[[ Excerpted data open ]]
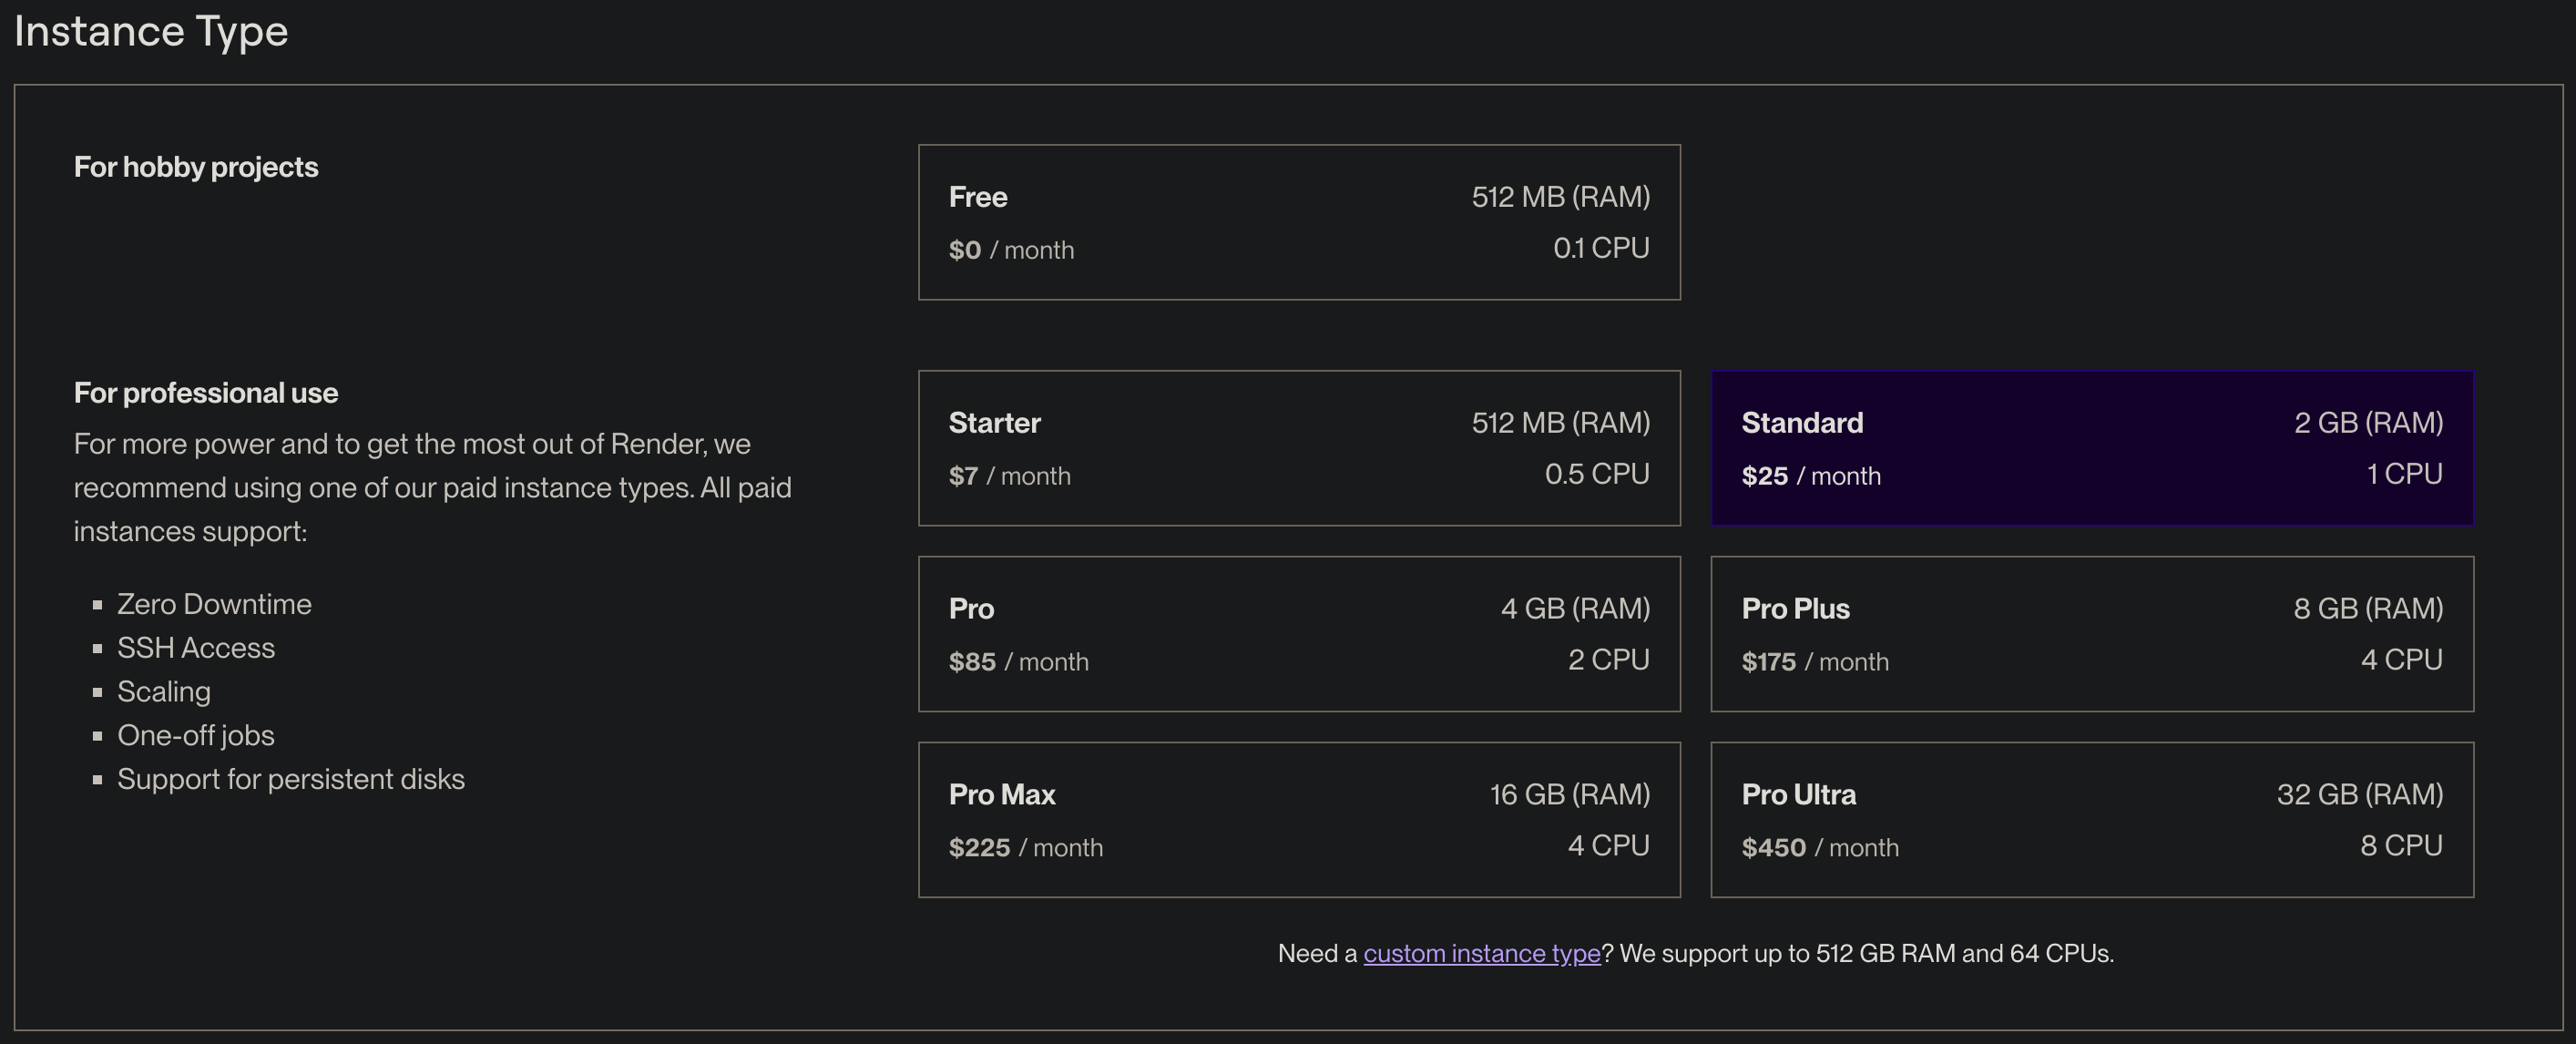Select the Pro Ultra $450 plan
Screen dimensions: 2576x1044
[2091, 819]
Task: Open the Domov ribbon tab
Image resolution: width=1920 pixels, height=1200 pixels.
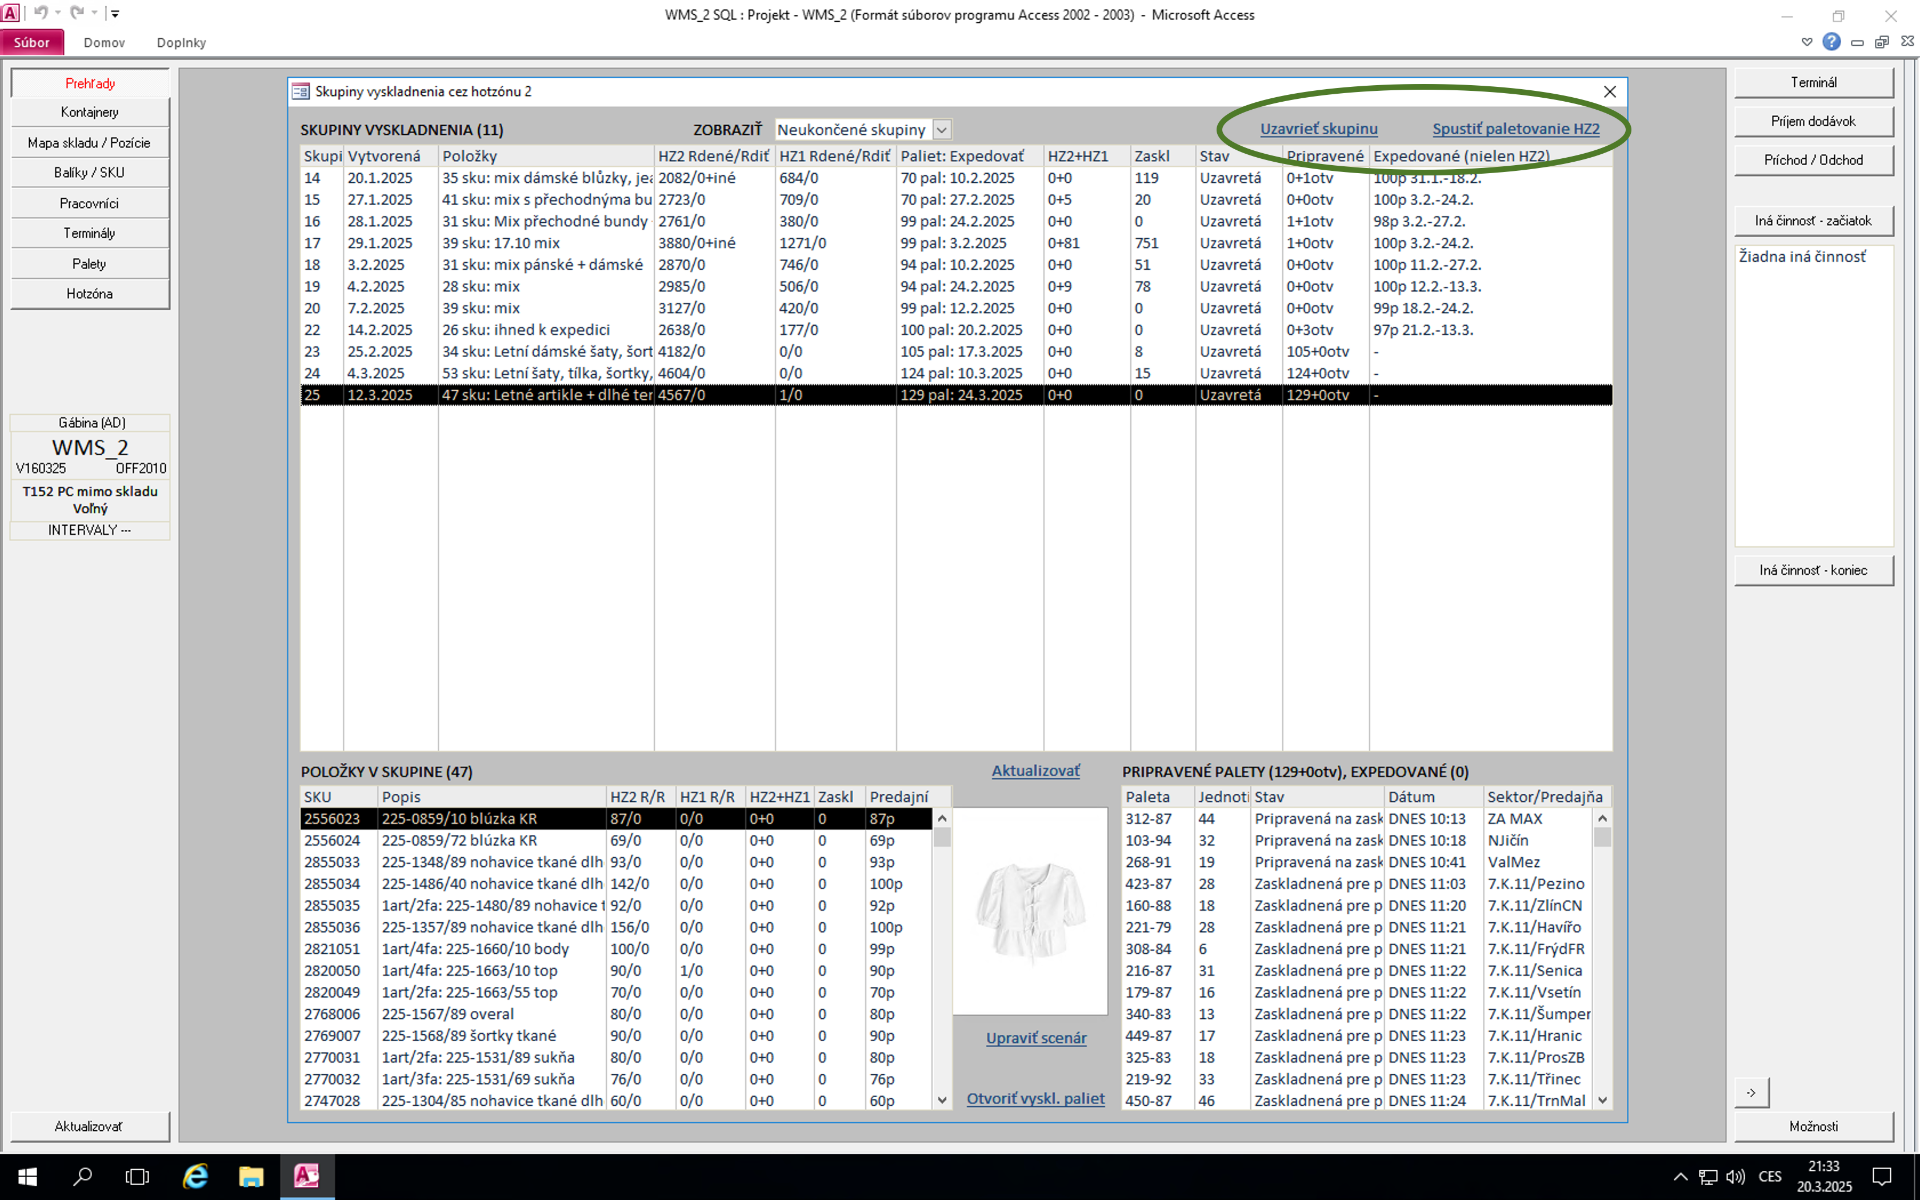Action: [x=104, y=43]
[[ Excerpted data closed ]]
◆ **Problem to solve**:
Copy out, without any pictures, the lines of the records above from the one containing "Image resolution: width=1920" through the final line, both ends included.

◆ **Expected answer**:
Image resolution: width=1920 pixels, height=1200 pixels.
Action: [x=104, y=43]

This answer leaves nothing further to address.